GUERLAIN PATRIARCH FOUND GUILTY: A French court on Thursday found perfumer Jean-Paul Guerlain guilty of uttering a racial slur during an interview on French television and sentenced him to a fine of 6,000 euros, or around $8,000 at current exchange.
The criminal court in Paris also ordered Guerlain, 75, to pay combined damages and costs of 4,000 euros, or $5,370, to each of the three antiracism groups that were associated with the case as civil plaintiffs.
This story first appeared in the March 30, 2012 issue of WWD. Subscribe Today.
In an interview with public television station France 2 in October 2010, Guerlain used a derogatory French word to describe blacks in describing how hard he worked to create the famous Samsara fragrance, prompting civil rights groups to call for a consumer boycott of Guerlain products.

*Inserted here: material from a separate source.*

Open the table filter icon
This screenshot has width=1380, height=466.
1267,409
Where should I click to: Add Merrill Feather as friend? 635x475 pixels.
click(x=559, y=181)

The cosmetics company issued a statement at the time, saying the perfumer’s comments were “intolerable” and went against the “culture, values and ethics practiced by the enterprise, which promotes the diversity of talents of all origins.”
Guerlain’s statement stressed that Jean-Paul Guerlain, the fourth and last generation in a family of noses, has not been a shareholder since 1996 and retired in 2002.
Guerlain had swiftly apologized for his “shocking statement.” At his trial, he told the court he had repeated an expression he had often heard from his grandfather as a youth.
“These remarks were common in my day, and thankfully they no longer are,” he said, according to a court transcript of the hearing. Guerlain apologized to the black community for his remarks, saying: “I am anything but racist.”
However, French media reported last month that Guerlain landed in hot water again after allegedly making racist remarks to three Eurostar employees who refused him access to his train because the perfumer, who uses a wheelchair, was late.